Since the first publication of this book in 1890, Mr S. O. Addy has published a number of traditional tales collected in the counties of York, Lincoln, Derby, and Nottingham (Household Tales and other Traditional Romances, Nutt, 1895). Mr Baring-Gould, who was himself one of the earliest modern collectors of English folk-tales, has brought together a number of legends and tales in his English Fairy Tales, 1895, and I have myself published a sequel entitled More English Fairy Tales, containing forty-four additional stories (Nutt, 1894). This includes a number of previously unpublished English folk-tales collected by Mrs Balfour and Mrs Gomme. In the introduction to the notes to this sequel volume, I have made some general remarks on the English folk-tale in particular, and on its relations to the general body of European tales. Of the eighty-seven tales contained in my two volumes, thirty-eight are Märchen proper, ten sagas or legends, nineteen drolls, four cumulative stories, six beast tales, and ten nonsense stories. With regard to their provenance, eight are derived from ballads, while twenty-nine others show traces of having rhyming portions and thus partaking of the nature of the cante-fable. Of the seventy story-radicles common to the European area, about forty are represented in my two volumes, and of these about twenty-seven are shown in the notes to have been imported.

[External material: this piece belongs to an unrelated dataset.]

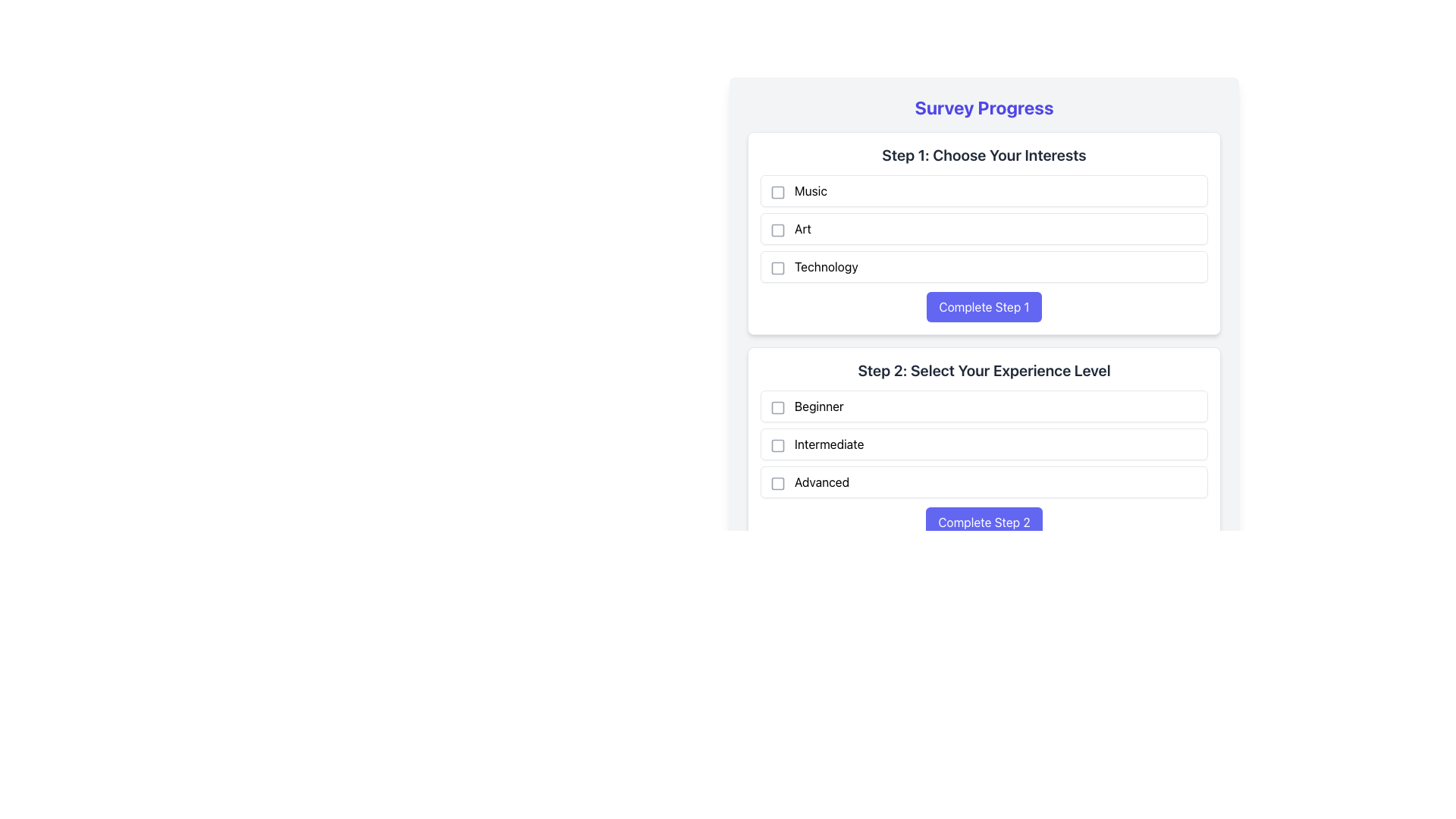  Describe the element at coordinates (778, 191) in the screenshot. I see `the SVG checkbox located to the left of the label 'Music' under the heading 'Step 1: Choose Your Interests'` at that location.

It is probable that of the remaining thirty radicles many once existed in England, and some of them can be traced in the English-speaking Pale in Ireland. These statistics show a rather larger proportion of imported tales than other parts of Europe, where tradition has not so completely died out. But, properly speaking, we may say that from a quarter to a third of the story store of any European country has been derived from abroad, and is in most cases shared by all Europe. Hitherto the attention of folk-lorists has been concentrated on these common elements of European folk-lore, but in reality the chief interest is afforded by the native tales in each country, which are the only ones to which we can legitimately apply the method of 'survivals'.
In a few cases English folk-tales still exist preserved in metrical form among the Ballads. Thus Catskin, which Mr Burchell told the Primrose children in The Vicar of Wakefield, is now only extant as a chap-book ballad. The story of Binnorie is closely allied to the theme of L'os qui chante, which M. Monseur has, with remarkable industry and success, traced in all the folk-literatures of Europe. Yet in England there is scarcely a trace of its being told otherwise than in ballad form, and that in Lowland Scotch or Northern English.

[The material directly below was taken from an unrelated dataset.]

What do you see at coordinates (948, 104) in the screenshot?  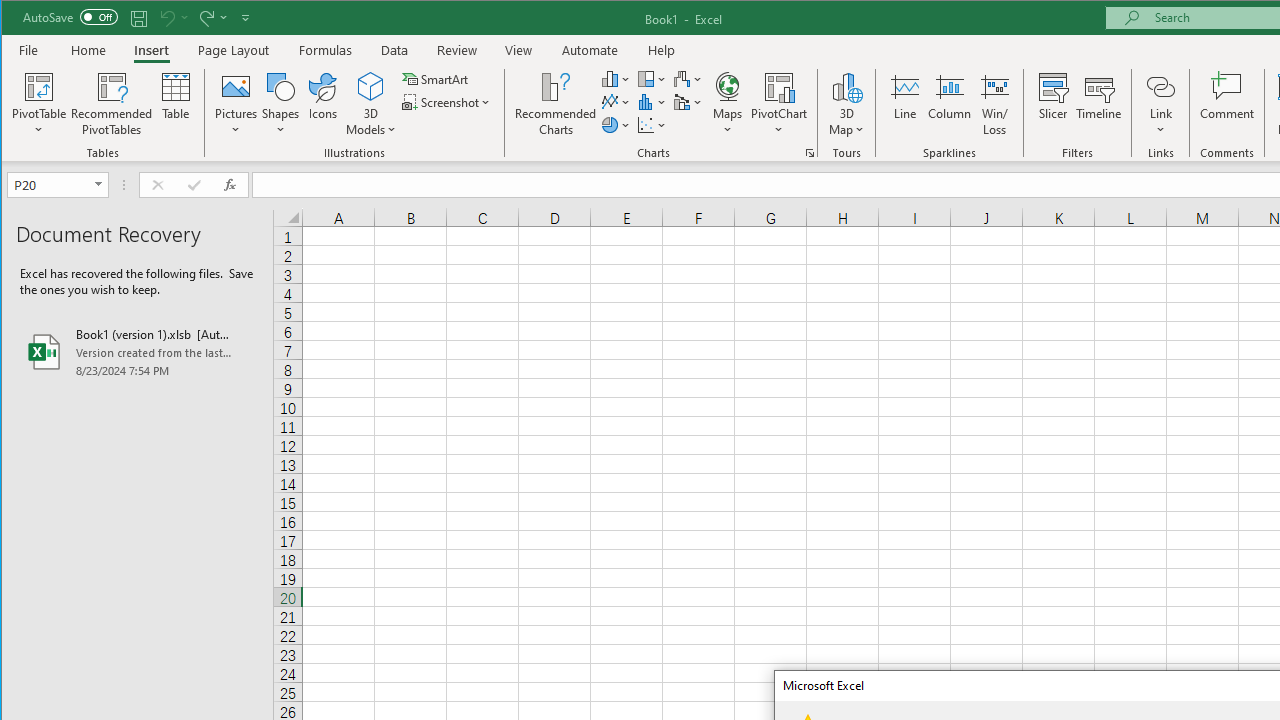 I see `'Column'` at bounding box center [948, 104].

The folk-literature of the Northern Englishmen known as Scots is clearly closely allied to that of England. The chief collection that has been made of Scotch folk-tales is that of W. Chambers in that delightful book, The Nursery Rhymes of Scotland (1842). But out of the twenty-one tales included in the volume, sixteen can be traced among Southrons, and till evidence is shown to the contrary, there seems no reason to doubt that the remaining five were also once current on the southern side of the Border. There is no evidence of a distinct story store of Lowland Scots differing from that of Northern or even Southern Englishmen, and I have treated Scots for the purpose of this volume as if they were merely Englishmen, which may Lowland Caledonia forgive !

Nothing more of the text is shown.